Por lo general, salvo alguna noble excepción, no suelo dejarme
entusiasmar por las opiniones de los personajes públicos, pero si caigo en el entusiasmo, si de verdad hocico en lo que cuentan, entonces las hago mías y las defiendo con absoluta firmeza.
Lo mismo podría hacer de las opiniones del panadero de mi calle en el hipotético caso de que sean las suyas las que prendan. Prefiero, las más de las veces, ignorar la persona y centrarme en lo que dice. Obvio al desagradable Cristiano Ronaldo de las ruedas de prensa y de los gestos airados y me quedo con el futbolista completo, con el profesional que marca los goles del equipo que le paga. No me gusta, en ese hilo de las cosas, el Borges que no escribe y me fascina el otro, el que hace las ficciones y construye laberintos. Hay personajes públicos en las artes o en la política que uno intuye odiosos y que respeta por el trabajo que hacen. Van Morrison y Miles Davis, el uno vivo y el otro no, no son individuos de trato alegre, gente sencilla, en fin, todo eso. Tampoco creo que haga falta. Las biografías me parecieron siempre literatura tan arrimadas a la
realidad, de tan escaso afecto a la invención, es decir, a su primordial
ingrediente, que no me llenan. Prefiero la realidad impostada de un
bloguero al que no conozco que la realidad impuesta de un escritor al
que admiro. Suele pasar incluso que me fatiga ese saber que no pido, ese
acudir a la casa y husmear los dormitorios, saberme autorizado a abrir
los cajones y mover las prendas íntimas buscando, más que objetos
previsibles, alguno sorprendente, relevante, útil para fantasear con la
posibilidad de entender mejor los libros de su dueño, la escritura que
vierte. Nunca he sido fácilmente impresionable. Bien quisiera lo
contrario. Abrir de cuajo la boca y permitir que la información recién
adquirida modifique la información antigua, la de las historias urdidas
por un señor del que no conozco absolutamente nada, excepto tal vez una
cara, una adscripción a un movimiento literario o, a lo sumo, un
contexto que me faculte para el disfrute completo de su obra. Las
obsesiones de los escritores son parecidas a las de los lectores. El que
lee, de un modo absolutamente mágico, es también un escritor. Uno
inmóvil. El que nota el peso de las palabras en la cabeza. El que se
siente conmovido o angustiado o violentado por el peso de las historias.

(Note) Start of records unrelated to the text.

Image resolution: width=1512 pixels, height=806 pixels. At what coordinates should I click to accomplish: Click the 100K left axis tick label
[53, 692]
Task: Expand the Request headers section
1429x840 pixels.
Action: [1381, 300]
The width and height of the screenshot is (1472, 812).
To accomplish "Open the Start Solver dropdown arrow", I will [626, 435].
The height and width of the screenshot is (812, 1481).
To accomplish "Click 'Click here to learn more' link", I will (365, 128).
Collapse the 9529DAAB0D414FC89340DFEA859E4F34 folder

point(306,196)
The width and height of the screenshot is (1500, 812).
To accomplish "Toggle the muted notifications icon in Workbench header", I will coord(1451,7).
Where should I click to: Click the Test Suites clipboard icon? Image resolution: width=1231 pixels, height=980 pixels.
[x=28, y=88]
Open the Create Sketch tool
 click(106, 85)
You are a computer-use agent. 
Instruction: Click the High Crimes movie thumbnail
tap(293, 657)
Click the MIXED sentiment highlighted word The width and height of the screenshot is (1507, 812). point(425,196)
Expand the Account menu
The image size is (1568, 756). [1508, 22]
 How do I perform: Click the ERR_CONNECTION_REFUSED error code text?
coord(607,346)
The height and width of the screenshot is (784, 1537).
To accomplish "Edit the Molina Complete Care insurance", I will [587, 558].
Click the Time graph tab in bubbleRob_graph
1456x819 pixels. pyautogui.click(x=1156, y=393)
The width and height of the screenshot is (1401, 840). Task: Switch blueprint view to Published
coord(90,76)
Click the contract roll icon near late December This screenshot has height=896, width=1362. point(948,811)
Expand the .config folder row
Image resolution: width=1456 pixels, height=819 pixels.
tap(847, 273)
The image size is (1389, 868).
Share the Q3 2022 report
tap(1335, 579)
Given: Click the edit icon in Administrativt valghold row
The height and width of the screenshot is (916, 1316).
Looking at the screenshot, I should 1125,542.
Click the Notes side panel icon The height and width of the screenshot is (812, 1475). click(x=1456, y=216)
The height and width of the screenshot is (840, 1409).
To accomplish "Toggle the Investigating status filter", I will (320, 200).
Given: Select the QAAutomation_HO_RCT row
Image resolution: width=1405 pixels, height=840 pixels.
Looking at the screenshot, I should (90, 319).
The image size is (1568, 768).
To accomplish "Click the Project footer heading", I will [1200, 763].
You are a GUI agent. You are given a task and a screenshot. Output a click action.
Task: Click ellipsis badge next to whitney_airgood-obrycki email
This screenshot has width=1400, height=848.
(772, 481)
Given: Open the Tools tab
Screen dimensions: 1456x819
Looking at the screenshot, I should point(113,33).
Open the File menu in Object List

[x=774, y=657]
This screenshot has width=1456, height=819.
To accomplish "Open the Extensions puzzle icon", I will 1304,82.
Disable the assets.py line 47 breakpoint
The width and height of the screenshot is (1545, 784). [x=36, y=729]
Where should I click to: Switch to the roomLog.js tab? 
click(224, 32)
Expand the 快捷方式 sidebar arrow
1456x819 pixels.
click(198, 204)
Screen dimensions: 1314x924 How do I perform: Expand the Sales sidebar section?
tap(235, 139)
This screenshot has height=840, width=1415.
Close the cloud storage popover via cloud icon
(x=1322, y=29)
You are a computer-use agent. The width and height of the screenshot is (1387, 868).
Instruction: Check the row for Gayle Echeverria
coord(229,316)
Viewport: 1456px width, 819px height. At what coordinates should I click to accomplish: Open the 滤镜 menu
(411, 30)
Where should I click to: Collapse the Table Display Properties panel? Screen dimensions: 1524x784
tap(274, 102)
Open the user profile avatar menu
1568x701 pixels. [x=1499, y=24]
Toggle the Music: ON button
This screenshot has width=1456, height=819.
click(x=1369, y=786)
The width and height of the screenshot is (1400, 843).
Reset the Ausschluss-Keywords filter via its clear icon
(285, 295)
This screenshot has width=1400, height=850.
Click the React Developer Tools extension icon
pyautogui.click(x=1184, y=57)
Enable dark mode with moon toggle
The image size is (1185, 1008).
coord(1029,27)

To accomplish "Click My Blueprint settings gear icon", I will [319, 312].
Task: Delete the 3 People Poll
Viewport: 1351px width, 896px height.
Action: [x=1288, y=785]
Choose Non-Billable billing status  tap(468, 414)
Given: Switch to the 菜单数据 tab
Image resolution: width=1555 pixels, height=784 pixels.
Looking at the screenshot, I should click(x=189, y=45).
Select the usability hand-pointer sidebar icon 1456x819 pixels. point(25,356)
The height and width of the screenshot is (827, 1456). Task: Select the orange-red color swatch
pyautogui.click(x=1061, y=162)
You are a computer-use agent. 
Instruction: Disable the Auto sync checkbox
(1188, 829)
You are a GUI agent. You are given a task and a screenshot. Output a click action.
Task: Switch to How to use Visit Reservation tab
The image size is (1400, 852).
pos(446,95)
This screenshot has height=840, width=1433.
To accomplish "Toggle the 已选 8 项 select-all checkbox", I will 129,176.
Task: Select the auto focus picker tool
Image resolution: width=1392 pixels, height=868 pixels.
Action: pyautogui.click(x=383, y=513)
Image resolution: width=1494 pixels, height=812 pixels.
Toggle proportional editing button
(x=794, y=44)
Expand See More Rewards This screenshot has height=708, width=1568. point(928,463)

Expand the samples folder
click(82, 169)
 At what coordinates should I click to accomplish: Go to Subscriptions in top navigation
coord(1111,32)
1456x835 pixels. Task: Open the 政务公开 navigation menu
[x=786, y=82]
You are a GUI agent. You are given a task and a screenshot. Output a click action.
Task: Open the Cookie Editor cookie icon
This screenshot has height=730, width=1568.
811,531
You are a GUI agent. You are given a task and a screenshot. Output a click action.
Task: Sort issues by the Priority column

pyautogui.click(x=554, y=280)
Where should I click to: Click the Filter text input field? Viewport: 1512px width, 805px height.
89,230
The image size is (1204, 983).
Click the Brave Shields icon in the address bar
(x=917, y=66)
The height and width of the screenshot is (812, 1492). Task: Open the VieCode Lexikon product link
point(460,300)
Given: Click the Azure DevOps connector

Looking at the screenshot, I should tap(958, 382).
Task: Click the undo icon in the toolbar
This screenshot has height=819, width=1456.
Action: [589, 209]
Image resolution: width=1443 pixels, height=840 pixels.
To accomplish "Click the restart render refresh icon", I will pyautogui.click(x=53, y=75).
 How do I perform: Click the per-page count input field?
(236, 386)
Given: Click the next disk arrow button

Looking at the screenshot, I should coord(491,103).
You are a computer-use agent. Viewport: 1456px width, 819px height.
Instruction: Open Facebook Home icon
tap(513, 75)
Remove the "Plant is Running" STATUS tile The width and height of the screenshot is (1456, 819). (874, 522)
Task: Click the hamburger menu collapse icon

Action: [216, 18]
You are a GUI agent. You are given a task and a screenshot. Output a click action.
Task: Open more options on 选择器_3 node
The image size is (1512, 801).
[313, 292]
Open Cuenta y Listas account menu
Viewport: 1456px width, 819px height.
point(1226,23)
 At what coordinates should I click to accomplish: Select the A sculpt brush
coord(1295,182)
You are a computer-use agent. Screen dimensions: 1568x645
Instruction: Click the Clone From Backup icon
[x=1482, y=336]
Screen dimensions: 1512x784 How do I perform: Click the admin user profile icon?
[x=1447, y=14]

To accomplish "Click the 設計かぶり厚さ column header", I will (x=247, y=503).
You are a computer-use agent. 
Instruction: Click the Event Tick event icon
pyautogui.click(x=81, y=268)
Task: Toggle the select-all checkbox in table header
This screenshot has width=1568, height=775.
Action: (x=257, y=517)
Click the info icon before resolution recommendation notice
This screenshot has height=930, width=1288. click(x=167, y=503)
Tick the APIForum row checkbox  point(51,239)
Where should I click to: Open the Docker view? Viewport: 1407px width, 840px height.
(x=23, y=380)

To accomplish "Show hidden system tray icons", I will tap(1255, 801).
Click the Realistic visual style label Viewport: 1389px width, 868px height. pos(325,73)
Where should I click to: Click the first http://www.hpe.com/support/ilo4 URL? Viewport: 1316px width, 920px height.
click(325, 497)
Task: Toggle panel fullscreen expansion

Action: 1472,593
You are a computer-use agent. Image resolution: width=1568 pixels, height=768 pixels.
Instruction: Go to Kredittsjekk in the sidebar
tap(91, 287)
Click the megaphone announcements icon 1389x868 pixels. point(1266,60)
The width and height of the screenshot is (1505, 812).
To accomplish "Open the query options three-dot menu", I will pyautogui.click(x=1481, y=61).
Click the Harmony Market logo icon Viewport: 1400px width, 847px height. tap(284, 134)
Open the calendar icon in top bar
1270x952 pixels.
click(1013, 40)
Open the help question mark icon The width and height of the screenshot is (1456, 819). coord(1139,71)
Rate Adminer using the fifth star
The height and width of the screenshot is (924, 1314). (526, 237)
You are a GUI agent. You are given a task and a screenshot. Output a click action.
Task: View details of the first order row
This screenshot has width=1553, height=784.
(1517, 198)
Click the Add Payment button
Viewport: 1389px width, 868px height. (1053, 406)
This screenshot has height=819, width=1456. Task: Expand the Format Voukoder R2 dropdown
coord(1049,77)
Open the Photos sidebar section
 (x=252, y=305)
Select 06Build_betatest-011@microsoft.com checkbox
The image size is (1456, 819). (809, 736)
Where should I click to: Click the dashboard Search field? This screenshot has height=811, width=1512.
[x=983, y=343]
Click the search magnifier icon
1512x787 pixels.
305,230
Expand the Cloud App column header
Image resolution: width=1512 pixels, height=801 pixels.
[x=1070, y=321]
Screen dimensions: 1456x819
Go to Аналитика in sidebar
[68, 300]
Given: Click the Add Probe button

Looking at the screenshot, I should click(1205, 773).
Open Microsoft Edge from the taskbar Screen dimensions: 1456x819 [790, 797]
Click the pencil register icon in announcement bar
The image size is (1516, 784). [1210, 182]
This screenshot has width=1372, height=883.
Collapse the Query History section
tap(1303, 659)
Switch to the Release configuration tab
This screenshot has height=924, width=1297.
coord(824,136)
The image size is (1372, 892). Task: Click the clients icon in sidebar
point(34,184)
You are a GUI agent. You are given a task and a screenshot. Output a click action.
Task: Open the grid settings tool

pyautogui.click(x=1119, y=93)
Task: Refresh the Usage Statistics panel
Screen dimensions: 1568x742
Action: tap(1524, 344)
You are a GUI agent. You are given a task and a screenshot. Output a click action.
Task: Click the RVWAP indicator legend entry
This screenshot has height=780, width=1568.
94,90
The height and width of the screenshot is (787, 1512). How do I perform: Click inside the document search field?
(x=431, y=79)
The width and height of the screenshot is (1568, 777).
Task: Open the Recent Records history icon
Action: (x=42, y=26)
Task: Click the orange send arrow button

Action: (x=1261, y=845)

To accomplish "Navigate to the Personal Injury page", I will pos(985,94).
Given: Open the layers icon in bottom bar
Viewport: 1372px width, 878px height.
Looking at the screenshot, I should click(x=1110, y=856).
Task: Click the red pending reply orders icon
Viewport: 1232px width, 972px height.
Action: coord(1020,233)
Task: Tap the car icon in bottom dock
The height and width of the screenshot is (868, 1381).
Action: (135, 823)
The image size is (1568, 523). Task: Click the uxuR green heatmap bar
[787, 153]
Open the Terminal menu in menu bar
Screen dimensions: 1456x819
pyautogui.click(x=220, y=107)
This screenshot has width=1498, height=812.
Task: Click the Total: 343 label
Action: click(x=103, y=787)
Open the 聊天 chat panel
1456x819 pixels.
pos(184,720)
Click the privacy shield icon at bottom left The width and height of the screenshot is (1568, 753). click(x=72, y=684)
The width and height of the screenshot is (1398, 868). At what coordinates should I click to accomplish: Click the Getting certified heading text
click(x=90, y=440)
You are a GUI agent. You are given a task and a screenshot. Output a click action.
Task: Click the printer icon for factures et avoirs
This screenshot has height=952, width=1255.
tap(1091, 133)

Hay historias que no precisan un nombre detrás, una autoría. Esa
literatura invisible es la que últimamente me interesa más. Tal vez en
eso radique mi creciente interés por buscar blogs en la red y emboscarme
en lo que otros como yo avanzan sobre lo que sienten. Yo mismo,
influenciado por esta repentina inclinación casi arqueológica, he
pensado de repente en cambiar el tono del blog. Hacer una especie de
diario muy falso, muy verdadero, muy personal. Lo mentido, lo real y lo
que resulta de mezclar esas dos texturas de la invención pueden producir
textos interesantes. Iré viendo si alguno mío, una vez releído, me
parece asunto volcado por otro. Como si no me perteneciera. Es más:
ojalá consiga que todo esto que a diario entrego sea, en el fondo, un
material ajeno. Una mentira dirigida. Por otra parte me cansa este
hablar de mí continuamente. Cierto que no poseo a nadie más cerca ni del
que tenga un conocimiento más exacto, pero esto, llevado a un extremo,
no debe ser bueno. Perdonen si molesto.